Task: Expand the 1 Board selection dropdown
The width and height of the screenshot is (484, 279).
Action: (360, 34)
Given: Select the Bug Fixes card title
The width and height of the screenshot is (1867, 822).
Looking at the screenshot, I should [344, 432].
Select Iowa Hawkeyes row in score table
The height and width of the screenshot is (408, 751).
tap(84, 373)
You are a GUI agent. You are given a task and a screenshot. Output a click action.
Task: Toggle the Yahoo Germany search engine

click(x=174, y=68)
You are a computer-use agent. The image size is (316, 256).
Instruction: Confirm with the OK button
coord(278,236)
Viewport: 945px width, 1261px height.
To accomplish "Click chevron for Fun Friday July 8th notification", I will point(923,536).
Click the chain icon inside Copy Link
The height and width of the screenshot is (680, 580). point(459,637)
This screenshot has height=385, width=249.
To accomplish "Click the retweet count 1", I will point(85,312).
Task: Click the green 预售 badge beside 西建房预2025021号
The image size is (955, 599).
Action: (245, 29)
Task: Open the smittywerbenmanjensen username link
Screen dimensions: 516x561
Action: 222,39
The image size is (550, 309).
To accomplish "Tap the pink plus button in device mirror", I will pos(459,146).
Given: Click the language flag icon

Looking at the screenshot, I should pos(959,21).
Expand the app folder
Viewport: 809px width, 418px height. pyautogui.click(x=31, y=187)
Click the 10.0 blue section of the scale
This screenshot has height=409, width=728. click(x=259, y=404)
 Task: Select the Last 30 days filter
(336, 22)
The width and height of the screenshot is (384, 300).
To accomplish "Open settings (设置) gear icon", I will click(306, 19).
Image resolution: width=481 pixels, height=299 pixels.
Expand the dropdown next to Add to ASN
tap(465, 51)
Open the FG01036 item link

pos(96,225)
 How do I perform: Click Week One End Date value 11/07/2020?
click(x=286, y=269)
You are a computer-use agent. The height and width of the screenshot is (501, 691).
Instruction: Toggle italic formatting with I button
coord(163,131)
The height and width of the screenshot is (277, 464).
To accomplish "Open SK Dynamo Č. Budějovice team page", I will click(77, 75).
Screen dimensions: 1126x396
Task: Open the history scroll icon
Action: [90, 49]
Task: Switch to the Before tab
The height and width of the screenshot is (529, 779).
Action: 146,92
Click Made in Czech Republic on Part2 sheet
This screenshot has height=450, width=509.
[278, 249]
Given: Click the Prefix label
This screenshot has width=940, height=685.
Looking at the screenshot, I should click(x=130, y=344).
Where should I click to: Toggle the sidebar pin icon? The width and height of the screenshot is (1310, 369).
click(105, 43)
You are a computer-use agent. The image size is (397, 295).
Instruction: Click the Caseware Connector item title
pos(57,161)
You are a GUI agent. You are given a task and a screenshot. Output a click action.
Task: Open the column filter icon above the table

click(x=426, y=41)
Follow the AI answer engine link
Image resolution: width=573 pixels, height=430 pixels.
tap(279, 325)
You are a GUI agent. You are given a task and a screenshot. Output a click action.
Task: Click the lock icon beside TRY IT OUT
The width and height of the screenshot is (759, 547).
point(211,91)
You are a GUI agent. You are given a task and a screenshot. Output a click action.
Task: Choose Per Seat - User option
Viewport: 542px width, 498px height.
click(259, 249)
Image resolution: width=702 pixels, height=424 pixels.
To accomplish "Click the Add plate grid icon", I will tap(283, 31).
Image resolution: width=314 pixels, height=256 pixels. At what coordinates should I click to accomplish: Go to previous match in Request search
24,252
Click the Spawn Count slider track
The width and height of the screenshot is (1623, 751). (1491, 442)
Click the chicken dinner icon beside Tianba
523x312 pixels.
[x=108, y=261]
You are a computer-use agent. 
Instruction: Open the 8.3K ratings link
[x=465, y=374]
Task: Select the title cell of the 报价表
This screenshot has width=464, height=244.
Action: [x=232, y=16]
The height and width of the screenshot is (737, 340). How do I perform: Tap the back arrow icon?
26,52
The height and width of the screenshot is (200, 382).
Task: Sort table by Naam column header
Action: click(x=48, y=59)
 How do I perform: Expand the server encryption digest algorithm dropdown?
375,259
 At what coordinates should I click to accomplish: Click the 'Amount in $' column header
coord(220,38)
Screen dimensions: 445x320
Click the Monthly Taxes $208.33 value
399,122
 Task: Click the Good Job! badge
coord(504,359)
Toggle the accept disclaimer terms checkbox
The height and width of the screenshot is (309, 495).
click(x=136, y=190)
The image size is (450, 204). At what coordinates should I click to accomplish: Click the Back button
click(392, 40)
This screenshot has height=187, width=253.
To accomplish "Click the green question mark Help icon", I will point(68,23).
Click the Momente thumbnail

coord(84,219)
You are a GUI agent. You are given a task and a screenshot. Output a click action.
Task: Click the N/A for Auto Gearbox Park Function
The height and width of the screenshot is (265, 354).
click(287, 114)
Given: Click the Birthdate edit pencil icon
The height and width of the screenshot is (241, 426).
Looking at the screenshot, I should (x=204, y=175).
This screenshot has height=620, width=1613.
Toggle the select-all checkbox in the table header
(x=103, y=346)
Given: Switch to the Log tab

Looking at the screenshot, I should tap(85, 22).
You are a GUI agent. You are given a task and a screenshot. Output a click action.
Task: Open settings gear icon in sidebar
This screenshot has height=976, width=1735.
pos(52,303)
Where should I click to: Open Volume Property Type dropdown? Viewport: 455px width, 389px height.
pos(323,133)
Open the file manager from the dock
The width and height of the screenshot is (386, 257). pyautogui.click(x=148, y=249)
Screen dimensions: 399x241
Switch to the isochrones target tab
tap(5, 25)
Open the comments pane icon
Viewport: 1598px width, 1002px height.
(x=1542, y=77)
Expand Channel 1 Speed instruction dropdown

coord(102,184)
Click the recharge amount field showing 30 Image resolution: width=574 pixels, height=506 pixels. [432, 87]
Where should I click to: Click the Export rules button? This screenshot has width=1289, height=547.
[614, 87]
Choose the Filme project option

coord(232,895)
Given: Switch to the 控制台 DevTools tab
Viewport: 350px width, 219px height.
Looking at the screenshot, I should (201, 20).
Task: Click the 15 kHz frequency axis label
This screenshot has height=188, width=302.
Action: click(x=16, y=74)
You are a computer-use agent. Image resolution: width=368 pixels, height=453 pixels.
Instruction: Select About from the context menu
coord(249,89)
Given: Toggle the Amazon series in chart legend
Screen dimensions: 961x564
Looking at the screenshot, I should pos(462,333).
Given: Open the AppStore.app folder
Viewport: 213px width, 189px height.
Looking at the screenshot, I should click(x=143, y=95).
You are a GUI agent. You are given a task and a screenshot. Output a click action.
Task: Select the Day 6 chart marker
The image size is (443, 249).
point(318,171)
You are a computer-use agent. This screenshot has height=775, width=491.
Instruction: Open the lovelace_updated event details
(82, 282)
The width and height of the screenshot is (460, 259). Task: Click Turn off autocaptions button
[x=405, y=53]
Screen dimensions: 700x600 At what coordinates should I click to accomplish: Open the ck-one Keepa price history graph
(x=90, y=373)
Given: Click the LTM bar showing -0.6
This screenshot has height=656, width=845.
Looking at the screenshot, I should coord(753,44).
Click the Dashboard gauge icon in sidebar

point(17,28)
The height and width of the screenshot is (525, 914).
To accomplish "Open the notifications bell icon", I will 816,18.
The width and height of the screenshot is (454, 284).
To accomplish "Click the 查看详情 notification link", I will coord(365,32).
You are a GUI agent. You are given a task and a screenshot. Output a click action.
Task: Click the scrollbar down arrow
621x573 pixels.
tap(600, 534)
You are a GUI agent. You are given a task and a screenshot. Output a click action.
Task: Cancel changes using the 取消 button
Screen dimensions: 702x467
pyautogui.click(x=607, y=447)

--*--

*EXERCISE AIM*: Wherever a line in the entries above holds "label", copy that line.

*ANSWER SECTION*:
Given: Click the Prefix label
Task: Click the 15 kHz frequency axis label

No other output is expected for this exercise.